*ИСПОЛЬЗУЯ СВЕДЕНИЯ*
1 > Ответьте по фрагменту текста на вопросы:
(а) Кому Николай II передает трон?
(б) Чьи слова о том, что «Россия переварила большевизм», приводятся во фрагменте?
(в) Кто, согласно фрагменту, не хотел Николая II?
2 > Изложите суть фрагмента текста в двух предложениях.
3 > Измените отрывок фрагмента текста, который начинается со слов "Впрочем, мы с" и заканчивается словами "нашей исторической экспозиции.": замените в нем "экспозиции" на "выставки".

Что же касается Николая II, то он отчетливо понял, что, несмотря на все, что он делал для страны для победы в страшной войне, его просто не хотят. Никто — ни армия, ни духовенство, ни интеллигенция, ни народ. Это вскоре подтвердится всеобщим равнодушием и даже злорадством по поводу расстрела Царской семьи. И он уходит в сторону, передает трон брату. Но тот в силу многих обстоятельств эту власть в руках не удерживает.
Впрочем, мы с вами слишком увлеклись лишь одной, хотя, пожалуй, наиболее трагической страницей нашей истории. Самое главное и поразительное в ХХ веке все же другое: то, как Россия смогла преодолеть выпавшие на ее долю беспримерные испытания, как, по словам Валентина Григорьевича Распутина, «Россия переварила большевизм». Это, пожалуй, главная идея нашей исторической экспозиции.

Сохранённые строки
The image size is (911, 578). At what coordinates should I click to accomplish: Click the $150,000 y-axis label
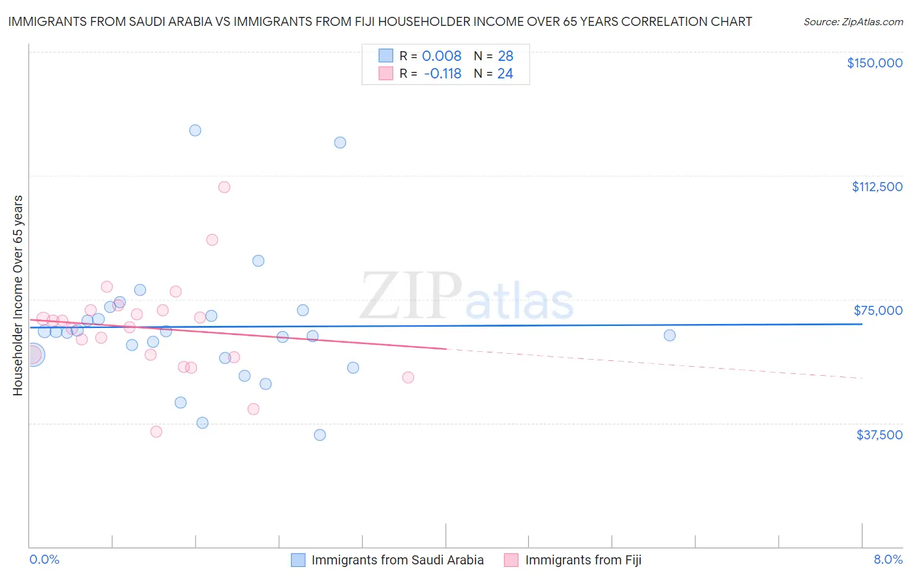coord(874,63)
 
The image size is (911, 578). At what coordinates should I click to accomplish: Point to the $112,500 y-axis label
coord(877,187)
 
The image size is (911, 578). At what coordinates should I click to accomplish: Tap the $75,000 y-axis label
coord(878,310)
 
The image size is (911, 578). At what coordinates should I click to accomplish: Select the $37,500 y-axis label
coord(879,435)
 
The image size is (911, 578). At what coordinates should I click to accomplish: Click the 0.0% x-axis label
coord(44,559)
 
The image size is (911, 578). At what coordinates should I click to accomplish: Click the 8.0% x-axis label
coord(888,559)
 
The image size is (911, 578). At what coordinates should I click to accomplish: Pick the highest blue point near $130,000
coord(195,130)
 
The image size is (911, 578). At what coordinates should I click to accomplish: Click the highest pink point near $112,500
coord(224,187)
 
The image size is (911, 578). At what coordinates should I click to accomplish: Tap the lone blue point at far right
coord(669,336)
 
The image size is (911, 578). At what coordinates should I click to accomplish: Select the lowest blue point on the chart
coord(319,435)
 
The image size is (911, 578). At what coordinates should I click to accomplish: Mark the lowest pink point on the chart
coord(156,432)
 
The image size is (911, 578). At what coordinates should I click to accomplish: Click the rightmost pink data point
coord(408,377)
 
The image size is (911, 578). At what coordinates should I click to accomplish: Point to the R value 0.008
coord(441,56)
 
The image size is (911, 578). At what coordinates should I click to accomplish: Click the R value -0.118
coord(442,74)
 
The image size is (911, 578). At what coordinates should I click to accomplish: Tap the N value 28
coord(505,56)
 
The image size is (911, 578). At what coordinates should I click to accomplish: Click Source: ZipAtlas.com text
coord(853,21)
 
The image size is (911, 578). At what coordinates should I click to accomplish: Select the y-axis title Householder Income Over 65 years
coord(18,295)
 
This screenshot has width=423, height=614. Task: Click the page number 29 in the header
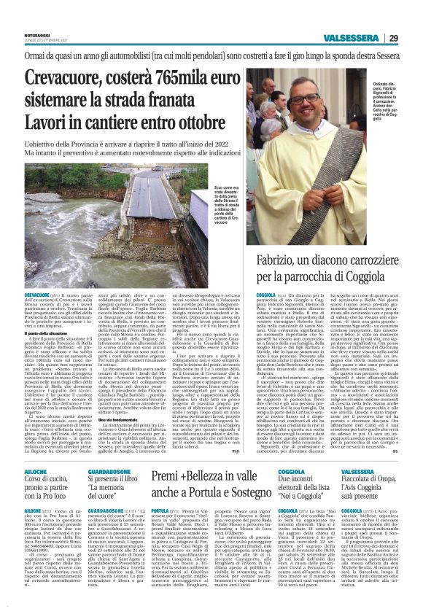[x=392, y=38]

* * *

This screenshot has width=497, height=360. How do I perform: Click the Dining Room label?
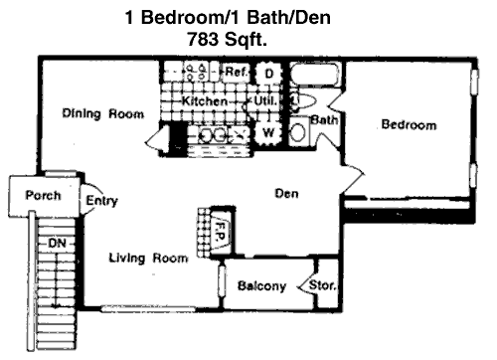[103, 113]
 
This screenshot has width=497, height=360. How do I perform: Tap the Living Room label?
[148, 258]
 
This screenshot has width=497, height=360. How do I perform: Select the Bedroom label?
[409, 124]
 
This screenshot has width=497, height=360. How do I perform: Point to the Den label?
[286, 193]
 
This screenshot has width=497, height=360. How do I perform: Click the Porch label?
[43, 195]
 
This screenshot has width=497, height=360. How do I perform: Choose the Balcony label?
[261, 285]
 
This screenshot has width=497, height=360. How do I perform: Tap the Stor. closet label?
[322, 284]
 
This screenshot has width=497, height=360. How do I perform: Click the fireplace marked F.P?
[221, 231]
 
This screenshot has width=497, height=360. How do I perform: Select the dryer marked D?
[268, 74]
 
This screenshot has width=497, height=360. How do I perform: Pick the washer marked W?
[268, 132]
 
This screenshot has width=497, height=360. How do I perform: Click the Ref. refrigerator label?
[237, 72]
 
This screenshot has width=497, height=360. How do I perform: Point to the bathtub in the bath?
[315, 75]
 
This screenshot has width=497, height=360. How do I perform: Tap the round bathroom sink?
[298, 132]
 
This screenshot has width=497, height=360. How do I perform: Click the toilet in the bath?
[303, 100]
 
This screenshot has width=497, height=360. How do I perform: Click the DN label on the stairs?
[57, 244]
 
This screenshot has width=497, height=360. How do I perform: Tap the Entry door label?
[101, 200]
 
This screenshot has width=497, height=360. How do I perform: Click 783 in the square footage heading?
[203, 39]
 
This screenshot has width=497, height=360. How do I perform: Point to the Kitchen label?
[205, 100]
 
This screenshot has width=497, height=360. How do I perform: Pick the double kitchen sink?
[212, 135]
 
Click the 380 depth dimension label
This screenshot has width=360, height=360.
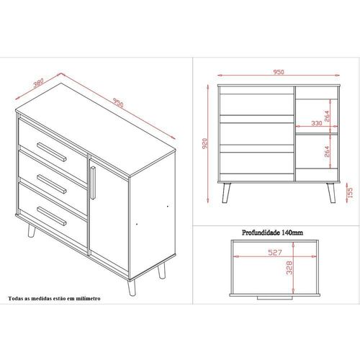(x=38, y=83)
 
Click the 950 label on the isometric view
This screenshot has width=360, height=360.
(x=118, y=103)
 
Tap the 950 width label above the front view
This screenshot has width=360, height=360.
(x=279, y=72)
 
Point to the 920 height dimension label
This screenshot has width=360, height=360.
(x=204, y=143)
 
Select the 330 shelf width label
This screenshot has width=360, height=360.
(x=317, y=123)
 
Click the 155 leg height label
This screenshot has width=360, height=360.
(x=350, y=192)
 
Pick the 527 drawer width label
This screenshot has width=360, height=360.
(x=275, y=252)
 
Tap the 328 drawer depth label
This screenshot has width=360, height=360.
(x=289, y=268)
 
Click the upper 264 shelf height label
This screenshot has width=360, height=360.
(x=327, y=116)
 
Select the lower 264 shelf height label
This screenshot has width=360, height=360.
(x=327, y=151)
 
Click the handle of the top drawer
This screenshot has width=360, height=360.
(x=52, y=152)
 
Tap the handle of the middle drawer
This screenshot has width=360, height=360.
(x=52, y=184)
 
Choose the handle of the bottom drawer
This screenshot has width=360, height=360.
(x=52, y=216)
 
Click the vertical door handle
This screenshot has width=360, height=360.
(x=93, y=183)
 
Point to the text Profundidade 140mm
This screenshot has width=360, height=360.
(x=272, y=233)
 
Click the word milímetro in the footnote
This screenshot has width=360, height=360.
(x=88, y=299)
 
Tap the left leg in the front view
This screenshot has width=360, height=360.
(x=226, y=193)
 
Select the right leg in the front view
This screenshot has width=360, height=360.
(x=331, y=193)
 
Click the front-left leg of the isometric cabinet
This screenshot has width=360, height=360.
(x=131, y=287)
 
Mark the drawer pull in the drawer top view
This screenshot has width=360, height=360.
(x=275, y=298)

*ОЖИДАЕМЫЕ РЕЗУЛЬТАТЫ*
1 >
(а) Брату.
(б) Валентина Григорьевича Распутина.
(в) Армия, духовенство, интеллигенция и народ.

2 > Николай II понял, что его не хотят ни армия, ни духовенство, ни интеллигенция, ни народ, и передал трон брату, но тот власть не удержал. Самым главным в ХХ веке названо то, как Россия преодолела беспримерные испытания и, по словам Распутина, «переварила большевизм», и это главная идея исторической экспозиции.

3 >
Впрочем, мы с вами слишком увлеклись лишь одной, хотя, пожалуй, наиболее трагической страницей нашей истории. Самое главное и поразительное в ХХ веке все же другое: то, как Россия смогла преодолеть выпавшие на ее долю беспримерные испытания, как, по словам Валентина Григорьевича Распутина, «Россия переварила большевизм». Это, пожалуй, главная идея нашей исторической выставки.